By the time we were an hour out from LAX, all the suit jackets were off, the neckties had been loosened, and a few of those buttoned-down businessmen were in their stocking feet. There was a mellow party-like atmosphere—laughing and joking across the aisle, with a smiling Hendrix right there in the mix, while still maintaining his cool.
At the time, I’d never heard the term “contact high,” but that’s the only thing I can attribute to the change that happened—that Hendrix’s energy had temporarily transformed the uptight mindset of those men. I don’t know if his high was chemically induced or not, but the effect was the same either way. I didn’t know what had broken the ice, or how these men from opposite sides of the cultural divide could possibly have found any common ground, or what they were all laughing about. But I did know that something both tangible and intangible was happening.
And the following year, when I heard his song, “If 6 Was 9” with its line, “White-collar conservatives flashin’ down the street pointin’ their plastic finger at me. They’re hopin’ soon my kind will drop and die,” I knew that those words would never apply to the men who had spent six hours with Hendrix at 35,000 feet in the air. The shift that had taken place on that aircraft was unlike anything I’d ever witnessed before during a flight, or anywhere else for that matter.

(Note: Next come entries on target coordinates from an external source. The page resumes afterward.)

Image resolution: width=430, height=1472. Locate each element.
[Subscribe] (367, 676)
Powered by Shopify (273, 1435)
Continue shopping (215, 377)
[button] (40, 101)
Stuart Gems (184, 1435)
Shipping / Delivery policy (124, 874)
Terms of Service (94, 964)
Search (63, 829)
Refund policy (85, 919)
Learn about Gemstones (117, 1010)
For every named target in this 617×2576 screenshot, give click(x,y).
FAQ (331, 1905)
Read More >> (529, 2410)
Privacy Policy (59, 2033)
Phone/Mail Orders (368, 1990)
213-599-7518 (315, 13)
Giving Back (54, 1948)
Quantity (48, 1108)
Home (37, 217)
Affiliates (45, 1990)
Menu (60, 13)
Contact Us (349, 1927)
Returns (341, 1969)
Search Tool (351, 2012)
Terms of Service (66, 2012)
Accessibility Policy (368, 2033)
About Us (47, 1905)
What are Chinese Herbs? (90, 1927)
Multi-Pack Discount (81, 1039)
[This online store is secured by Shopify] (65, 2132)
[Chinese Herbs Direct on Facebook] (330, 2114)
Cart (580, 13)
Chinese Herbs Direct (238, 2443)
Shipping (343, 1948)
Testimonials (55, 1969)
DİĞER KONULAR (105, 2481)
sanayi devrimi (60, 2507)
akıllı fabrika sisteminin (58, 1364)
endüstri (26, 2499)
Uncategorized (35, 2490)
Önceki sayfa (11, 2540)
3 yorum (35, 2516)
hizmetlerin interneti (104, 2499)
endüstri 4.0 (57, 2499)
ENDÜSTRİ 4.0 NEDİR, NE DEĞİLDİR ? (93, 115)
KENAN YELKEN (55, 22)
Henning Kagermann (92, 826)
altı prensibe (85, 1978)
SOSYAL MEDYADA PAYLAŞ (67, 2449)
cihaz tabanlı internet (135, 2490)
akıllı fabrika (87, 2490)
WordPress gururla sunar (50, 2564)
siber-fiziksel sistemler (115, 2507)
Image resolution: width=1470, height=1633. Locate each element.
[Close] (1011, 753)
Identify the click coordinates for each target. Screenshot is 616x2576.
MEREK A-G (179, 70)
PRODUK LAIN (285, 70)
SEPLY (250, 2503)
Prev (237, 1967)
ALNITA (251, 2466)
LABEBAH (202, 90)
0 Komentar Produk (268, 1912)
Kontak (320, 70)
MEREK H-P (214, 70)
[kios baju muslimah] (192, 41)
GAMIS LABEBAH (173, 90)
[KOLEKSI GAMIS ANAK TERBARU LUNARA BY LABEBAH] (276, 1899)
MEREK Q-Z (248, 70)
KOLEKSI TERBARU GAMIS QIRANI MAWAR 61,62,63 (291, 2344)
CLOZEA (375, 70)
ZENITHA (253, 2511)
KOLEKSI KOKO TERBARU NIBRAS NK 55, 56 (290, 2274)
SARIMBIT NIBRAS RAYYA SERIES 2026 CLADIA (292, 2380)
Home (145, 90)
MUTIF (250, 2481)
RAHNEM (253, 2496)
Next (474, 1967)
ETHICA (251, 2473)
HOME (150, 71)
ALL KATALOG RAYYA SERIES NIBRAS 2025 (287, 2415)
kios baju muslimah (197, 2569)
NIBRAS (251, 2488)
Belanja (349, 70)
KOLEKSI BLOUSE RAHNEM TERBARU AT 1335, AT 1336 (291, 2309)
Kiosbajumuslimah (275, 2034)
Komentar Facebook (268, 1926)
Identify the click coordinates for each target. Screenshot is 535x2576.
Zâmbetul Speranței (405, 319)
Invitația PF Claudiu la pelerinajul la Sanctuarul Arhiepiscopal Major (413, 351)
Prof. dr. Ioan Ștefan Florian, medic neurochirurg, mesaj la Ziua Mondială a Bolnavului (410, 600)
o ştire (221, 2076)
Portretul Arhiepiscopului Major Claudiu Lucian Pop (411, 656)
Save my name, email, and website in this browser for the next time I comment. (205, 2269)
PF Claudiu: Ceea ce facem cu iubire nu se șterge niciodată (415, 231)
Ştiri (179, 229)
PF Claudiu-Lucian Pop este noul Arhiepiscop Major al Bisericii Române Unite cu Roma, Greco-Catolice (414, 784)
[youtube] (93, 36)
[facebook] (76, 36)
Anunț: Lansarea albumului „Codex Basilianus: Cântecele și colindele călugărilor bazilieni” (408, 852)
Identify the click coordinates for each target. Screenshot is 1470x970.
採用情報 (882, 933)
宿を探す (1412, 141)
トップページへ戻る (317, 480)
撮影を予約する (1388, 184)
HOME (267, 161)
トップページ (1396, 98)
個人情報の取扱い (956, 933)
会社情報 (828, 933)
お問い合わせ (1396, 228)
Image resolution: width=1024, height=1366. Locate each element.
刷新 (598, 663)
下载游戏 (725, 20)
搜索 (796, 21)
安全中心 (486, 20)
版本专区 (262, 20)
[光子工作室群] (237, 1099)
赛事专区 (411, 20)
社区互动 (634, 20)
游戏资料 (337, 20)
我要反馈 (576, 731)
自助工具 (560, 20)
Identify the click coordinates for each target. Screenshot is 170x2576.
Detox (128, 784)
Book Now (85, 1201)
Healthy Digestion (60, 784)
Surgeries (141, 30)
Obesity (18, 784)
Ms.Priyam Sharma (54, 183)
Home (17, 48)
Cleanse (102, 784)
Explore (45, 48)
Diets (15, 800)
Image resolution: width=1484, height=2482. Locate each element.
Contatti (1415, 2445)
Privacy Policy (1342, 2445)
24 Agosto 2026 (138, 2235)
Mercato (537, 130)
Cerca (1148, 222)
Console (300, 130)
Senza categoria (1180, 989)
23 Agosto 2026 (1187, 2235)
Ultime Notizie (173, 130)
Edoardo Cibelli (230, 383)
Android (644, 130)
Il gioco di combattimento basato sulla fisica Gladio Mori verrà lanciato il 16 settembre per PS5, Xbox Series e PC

Something shifted for me, too. Seeds had been planted and the wheels started turning in a completely new direction. Within a few short months, I left the airlines—something I thought I’d never be able to do. I gave away everything that wouldn’t fit into the trunk of a VW bug. I moved out of L.A., spent a month in Laguna Canyon, paid a few visits to the fabled Mystic Arts on Pacific Highway. Then I joined a motley caravan of painted buses, pick-up trucks, beat-up station wagons, and even one second-hand hearse, and headed for the hills of Oregon.
The Jimi Hendrix Experience was the experience I’d been waiting for and didn’t even know it.